══ Texto de origem ══

É admirável, passados 80 anos do lançamento do bigode; 60, de sua raspagem; 40, do anúncio de uma nova face; e 20, da comprovação da eficácia da cara limpa, ainda busquemos naquela velha tática, que tanto convinha aos gangsters, a solução à produção, só porque estamos tomados, de novo, pelas quadrilhas:
O que agora excita o espírito agressivo dos novos liberais é o efeito, considerado desastroso, das políticas keynesianas adotadas pelos Estados econômica e politicamente mais avançados, especialmente sob o impulso dos partidos social-democráticos ou trabalhistas. Nestes últimos anos lemos não sei quantas páginas sempre mais polêmicas e sempre mais documentadas sobre a crise deste Estado capitalista mascarado que é o Estado do bem-estar, sobre a hipócrita integração que levou o movimento operário à grande máquina do Estado das multinacionais. Agora estamos tendo outras tantas páginas não menos doutas e documentadas sobre a crise deste Estado socialista igualmente mascarado que, com o pretexto de realizar a justiça social (que Hayek declarou não saber exatamente o que seja), está destruindo a liberdade individual e reduzindo o indivíduo a um infante guiado do berço à tumba pela mão de um tutor tão solícito quanto sufocante.

═══
══ Listagem extraída ══

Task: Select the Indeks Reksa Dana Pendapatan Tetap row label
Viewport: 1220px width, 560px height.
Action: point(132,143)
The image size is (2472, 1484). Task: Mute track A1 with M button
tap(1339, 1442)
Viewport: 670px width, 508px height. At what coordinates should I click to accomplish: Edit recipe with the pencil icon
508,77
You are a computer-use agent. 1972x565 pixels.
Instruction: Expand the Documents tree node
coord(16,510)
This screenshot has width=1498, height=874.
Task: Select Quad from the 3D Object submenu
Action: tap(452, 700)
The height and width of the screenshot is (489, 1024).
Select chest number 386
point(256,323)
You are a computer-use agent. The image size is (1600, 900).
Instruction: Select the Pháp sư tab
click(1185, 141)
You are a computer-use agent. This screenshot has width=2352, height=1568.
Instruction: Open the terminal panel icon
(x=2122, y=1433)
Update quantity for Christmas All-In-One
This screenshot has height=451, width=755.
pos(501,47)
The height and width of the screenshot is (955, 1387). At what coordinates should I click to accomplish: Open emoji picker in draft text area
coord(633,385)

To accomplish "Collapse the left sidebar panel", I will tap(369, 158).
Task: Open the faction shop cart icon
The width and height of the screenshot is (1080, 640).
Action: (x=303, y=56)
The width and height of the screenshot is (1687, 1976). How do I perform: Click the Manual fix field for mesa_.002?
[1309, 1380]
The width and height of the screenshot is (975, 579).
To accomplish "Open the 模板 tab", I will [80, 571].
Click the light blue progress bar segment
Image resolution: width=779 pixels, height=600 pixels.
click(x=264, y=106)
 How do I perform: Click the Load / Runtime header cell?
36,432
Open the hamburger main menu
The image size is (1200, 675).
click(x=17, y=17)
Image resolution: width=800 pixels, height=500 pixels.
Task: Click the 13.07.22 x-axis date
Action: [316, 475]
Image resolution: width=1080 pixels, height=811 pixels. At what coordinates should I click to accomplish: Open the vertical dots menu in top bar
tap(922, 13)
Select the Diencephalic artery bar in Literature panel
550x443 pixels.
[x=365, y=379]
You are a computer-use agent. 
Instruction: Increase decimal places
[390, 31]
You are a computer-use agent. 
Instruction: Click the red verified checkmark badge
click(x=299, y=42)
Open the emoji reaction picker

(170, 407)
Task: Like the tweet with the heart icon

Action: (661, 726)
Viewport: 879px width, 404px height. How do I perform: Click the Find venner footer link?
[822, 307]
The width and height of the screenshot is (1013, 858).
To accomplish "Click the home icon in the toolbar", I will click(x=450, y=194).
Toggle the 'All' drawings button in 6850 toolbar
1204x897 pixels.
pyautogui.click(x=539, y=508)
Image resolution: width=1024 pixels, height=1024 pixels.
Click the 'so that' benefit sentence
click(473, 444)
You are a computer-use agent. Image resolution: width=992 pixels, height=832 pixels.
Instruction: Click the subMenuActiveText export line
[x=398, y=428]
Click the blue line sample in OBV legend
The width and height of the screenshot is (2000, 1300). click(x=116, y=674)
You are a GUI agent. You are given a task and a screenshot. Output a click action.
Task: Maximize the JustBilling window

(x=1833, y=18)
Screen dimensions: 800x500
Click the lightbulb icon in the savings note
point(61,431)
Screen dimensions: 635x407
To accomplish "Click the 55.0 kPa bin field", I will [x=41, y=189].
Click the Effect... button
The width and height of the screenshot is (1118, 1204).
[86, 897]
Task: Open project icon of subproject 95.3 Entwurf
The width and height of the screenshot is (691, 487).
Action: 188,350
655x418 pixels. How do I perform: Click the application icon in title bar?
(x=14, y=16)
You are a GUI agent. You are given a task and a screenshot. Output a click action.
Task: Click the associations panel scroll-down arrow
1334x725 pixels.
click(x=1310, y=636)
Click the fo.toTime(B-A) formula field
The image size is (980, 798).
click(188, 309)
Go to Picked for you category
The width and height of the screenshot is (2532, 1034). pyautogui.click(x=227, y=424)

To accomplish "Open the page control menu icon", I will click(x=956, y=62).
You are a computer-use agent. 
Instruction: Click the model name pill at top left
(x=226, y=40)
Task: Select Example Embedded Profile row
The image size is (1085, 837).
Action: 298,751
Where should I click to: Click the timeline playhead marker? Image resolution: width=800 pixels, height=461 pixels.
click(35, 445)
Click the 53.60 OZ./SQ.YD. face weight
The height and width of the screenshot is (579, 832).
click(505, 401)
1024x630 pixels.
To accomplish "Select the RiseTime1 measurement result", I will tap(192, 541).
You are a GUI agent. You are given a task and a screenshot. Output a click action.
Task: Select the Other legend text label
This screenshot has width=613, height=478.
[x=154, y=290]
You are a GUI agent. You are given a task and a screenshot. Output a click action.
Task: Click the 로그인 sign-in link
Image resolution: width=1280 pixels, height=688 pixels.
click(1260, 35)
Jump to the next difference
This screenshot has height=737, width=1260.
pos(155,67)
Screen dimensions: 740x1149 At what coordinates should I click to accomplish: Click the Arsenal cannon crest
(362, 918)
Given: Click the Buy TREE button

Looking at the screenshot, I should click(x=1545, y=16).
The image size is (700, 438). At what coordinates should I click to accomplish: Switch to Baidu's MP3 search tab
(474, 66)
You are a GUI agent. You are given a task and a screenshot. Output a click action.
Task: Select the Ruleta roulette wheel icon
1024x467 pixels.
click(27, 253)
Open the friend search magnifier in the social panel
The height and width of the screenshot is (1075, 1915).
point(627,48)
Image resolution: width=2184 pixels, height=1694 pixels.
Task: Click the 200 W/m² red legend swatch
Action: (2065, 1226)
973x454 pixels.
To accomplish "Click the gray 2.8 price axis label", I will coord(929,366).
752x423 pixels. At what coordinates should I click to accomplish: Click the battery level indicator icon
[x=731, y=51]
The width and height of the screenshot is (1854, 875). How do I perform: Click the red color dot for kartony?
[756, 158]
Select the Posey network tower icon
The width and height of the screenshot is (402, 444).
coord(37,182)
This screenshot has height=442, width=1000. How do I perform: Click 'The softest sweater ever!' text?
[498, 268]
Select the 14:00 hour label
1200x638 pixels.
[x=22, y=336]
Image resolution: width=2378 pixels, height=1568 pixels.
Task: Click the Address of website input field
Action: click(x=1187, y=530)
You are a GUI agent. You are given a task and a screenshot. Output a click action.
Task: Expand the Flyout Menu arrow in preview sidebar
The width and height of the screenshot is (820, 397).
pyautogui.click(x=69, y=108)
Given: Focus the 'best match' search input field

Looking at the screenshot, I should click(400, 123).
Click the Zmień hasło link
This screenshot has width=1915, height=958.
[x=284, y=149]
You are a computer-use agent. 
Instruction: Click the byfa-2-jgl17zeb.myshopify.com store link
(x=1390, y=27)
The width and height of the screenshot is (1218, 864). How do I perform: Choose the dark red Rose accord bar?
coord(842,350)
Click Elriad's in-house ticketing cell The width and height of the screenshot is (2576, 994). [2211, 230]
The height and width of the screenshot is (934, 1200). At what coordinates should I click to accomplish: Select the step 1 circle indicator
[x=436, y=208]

═══

- [O que fazer]
(a) Coloque numa lista numerada o trecho da listagem que vai da linha com "The height and width of the screenshot is (934, 1200)." até o fim da listagem, com as duas pontas incluídas e sem as linhas em branco.
(b) Dê continuidade ao texto de origem, começando logo depois da última frase.

- [Respostas]
(a)
1. The height and width of the screenshot is (934, 1200). At what coordinates should I click to accomplish: Select the step 1 circle indicator
2. [x=436, y=208]

(b)
(Bobbio, O Futuro da Democracia: 132).
Esquerdistas de vanguarda, finalmente, recebem a luz do novo milênio:
Ao destacar os limites de um liberalismo que tangencia, mas nunca incorpora devidamente, o socialismo, Perry Anderson deposita suas esperanças em um marxismo renovado, capaz de aprofundar, em seu projeto de socialismo, os valores e as instituições da democracia liberal." (Afinidades seletivas; Seleção e apresentação, Emir Sader; tradução, Paulo Cesar Castanheira. - São Paulo : Boitempo, 2002; cit. Musse, Ricardo, Um marxismo renovado; Folha de São Paulo. 9/11/2002.)
A prevalência científica da Mão Invisível sobre o planejamento em larga escala, a ação da mão boba visível do Estado, provém do prosico motivo:
"Os sistemas matemáticos não podem dar conta de todas as verdades matemáticas; haverá sempre um conjunto de axiomas que estará fora de seu sistema." (Ciro Marcondes Filho, A razão durante: o movimento como substância das fronteiras)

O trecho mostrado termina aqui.